▶ Your task
Tell how many lines in the data below hold the string "arrow"; give nothing but the number.

Extracted records:
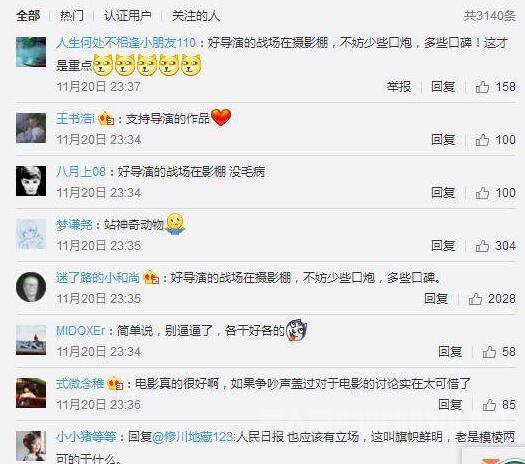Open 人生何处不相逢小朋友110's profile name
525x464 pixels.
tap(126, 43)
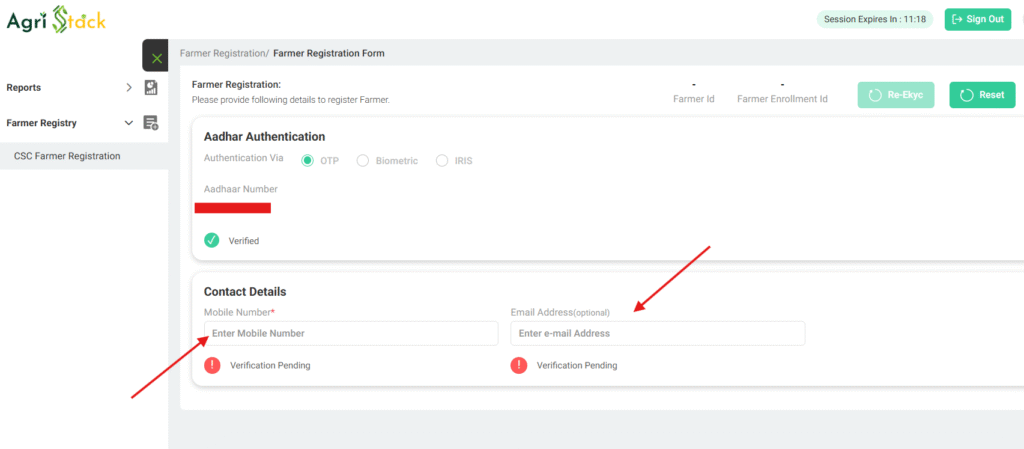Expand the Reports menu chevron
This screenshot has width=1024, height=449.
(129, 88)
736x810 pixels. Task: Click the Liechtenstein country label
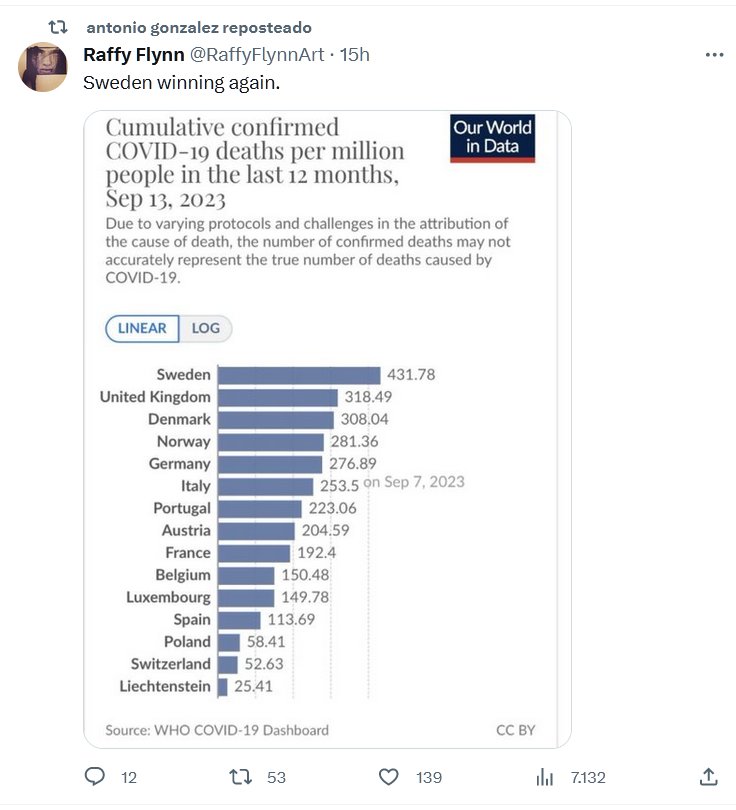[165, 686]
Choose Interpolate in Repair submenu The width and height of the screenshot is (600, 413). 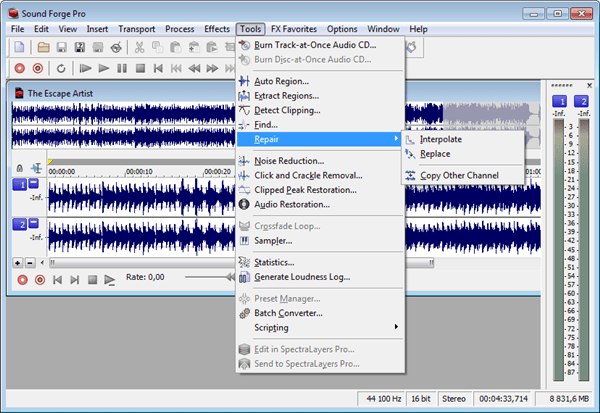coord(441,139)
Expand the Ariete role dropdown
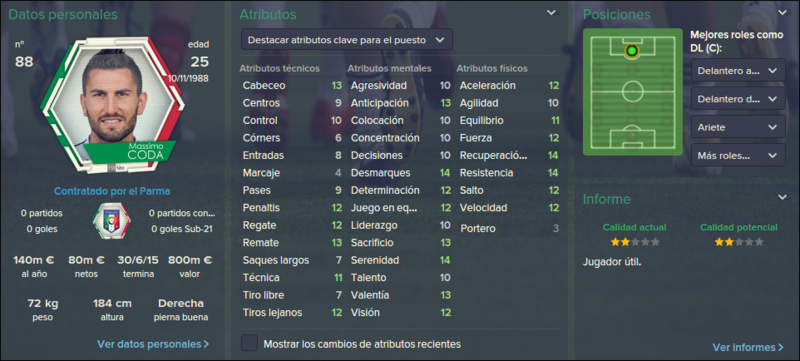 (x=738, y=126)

==

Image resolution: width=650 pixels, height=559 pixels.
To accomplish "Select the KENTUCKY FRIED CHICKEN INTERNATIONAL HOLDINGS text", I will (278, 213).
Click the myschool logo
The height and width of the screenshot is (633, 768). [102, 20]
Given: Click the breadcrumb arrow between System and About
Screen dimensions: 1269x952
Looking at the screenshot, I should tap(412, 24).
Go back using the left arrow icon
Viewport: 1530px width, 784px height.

---

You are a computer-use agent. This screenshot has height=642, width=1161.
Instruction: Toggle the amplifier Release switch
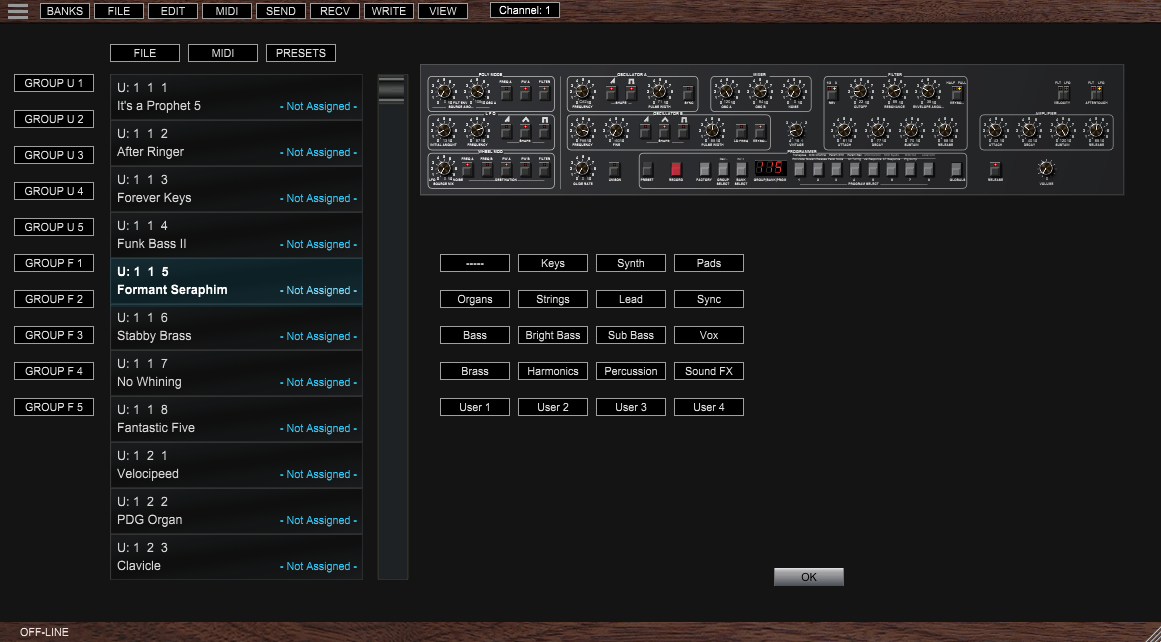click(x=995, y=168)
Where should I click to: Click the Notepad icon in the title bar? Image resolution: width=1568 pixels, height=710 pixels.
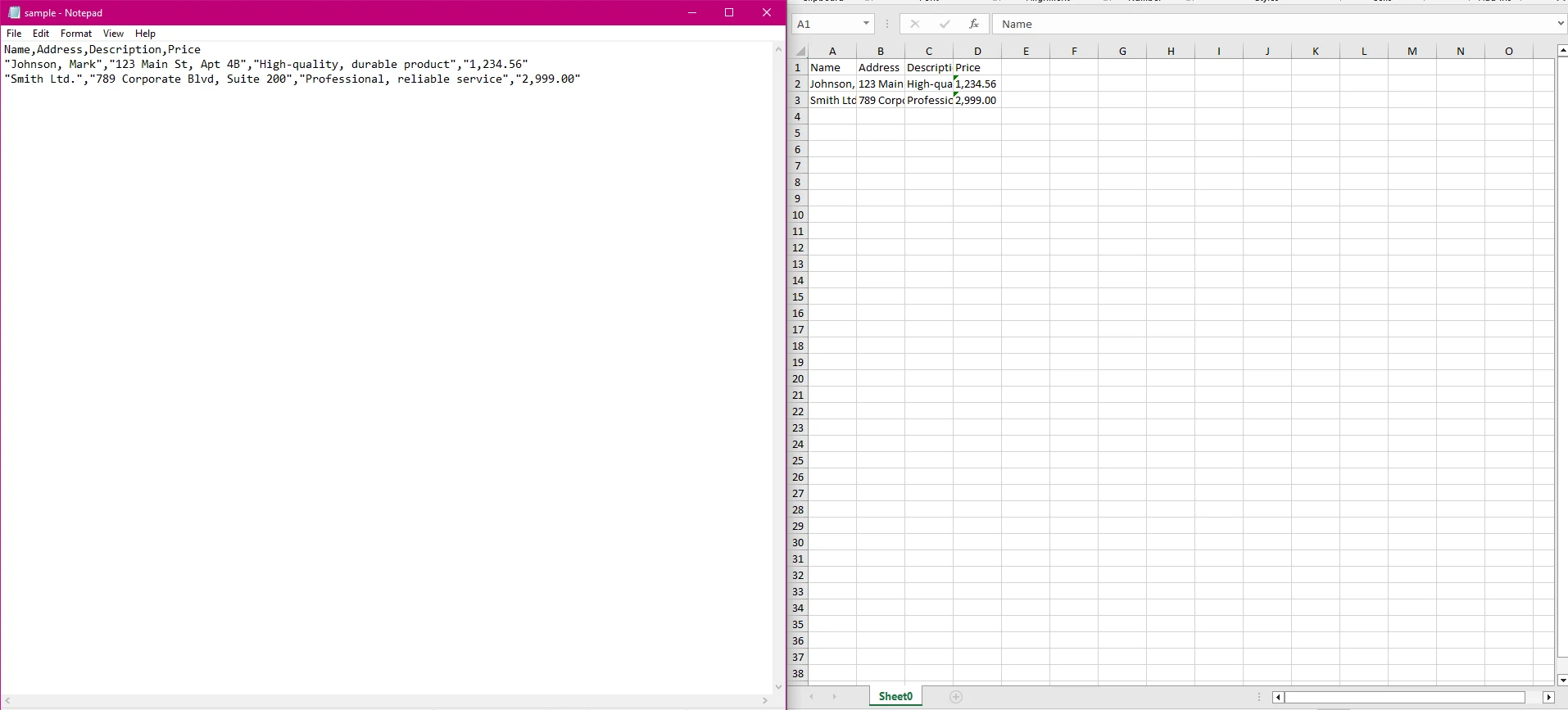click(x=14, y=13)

▶ Solution for this task
2